En Sıcak Konular

Monsanto: Skandallarla dolu 50 yıl ~1~

14 Mart 2012 10:18 tsi
Monsanto: Skandallarla dolu 50 yıl ~1~ GDO’lu gıda hayatımızın her köşesine yavaş yavaş nüfuz ettirilmeye çalışılıyor.

GDO’lu gıda hayatımızın her köşesine yavaş yavaş nüfuz ettirilmeye çalışılıyor. Kamuyounun bu konuda net bir karşı çıkışı olduğu bilinmesine rağmen GDO’lu gıdalara ithalat izinleri hızla ve eksiksiz veriliyor. Halk sağlığı ve bizden sonraki kuşakların “temiz ve doğal gıda” hakları yerine şirketlerin kazanacağı paraların hesapları yapılıyor.

Yine de toplumun GDO konusuna olan tepkisi giderek büyüyor. Çocuğuna “ne idüğü belirsiz”, “canavar” gıda yedirmek istemeyen anneler, tehlikenin büyüklüğünün farkında olan tüketiciler, doğanın ya da “Yaradan’ın işine” karışılmaması gerektiğini savunanlar, doğal tarım ve gıdanın “sürdürülebilir bir gelecek” için tek yol olduğunu bilenler örgütleniyor, GDO’ya karşı seslerini yükseltiyor.

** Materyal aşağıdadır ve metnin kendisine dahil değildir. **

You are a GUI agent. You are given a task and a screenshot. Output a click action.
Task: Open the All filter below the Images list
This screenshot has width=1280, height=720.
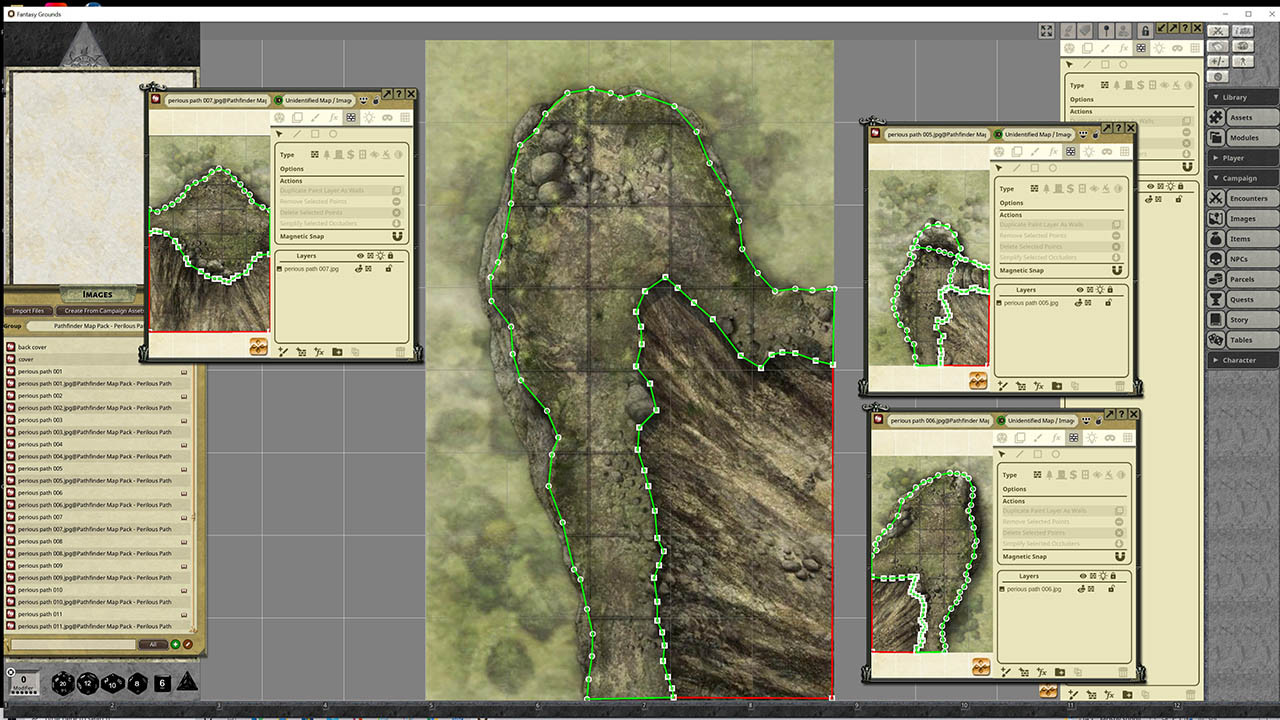pyautogui.click(x=152, y=644)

Biz de Yeşil Gazete olarak bu haklı isyana verdiğimiz desteği, GDO denince akla ilk gelen çok-uluslu şirket olan Monsanto’nun ipliğini pazara çıkaran bir dosyayı Türkçe’ye çevirerek devam ettiriyoruz.

Ünlü ve saygın Le Monde gazetesinde geçtiğimiz günlerde yayınlanan bu dosyada Monsanto firmasının zehir, yalan, skandal ve ölüm dolu 50 yılını inceliyoruz.

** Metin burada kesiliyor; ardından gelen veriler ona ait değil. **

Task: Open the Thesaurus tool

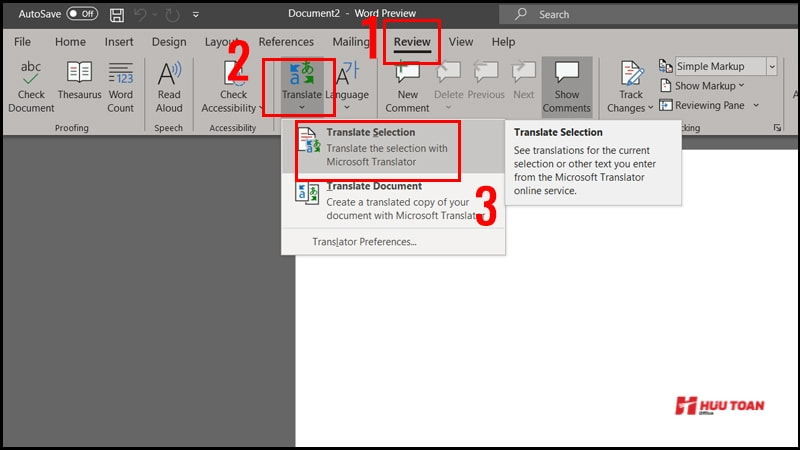Action: tap(79, 74)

Orijinal metinden Türkçe’ye çevirinin Tuğçe Tuğran, redaksiyonun Durukan Dudu tarafından yapıldığı bu mini dosyamız 3 yazıdan oluşacak.

Yazının birinci bölümünü aşağıda okuyabilirsiniz

Monsanto: Skandallarla dolu 50 yıl ~1~

Geçmişin kimya devi Monsanto bugün GDO’da dünya lideri ve tohum üreticilerinin önde gelenlerinden biri.

Amerikan gıda endüstrisi devi Monsanto’nun 13 Şubat’ta herbisit’ten (ot “ilacı”) zehirlenen Charente’lı küçük bir çiftçinin kendisine karşı açtığı davada suçlu bulunması, Fransa’da bir ilki temsil ediyor. Ama çokuluslu devin sicili zaten kabarık, Fransa’daki bu karar da şirketin yüzyıla yaklaşan tarihinde küçük bir olaydan ibaret.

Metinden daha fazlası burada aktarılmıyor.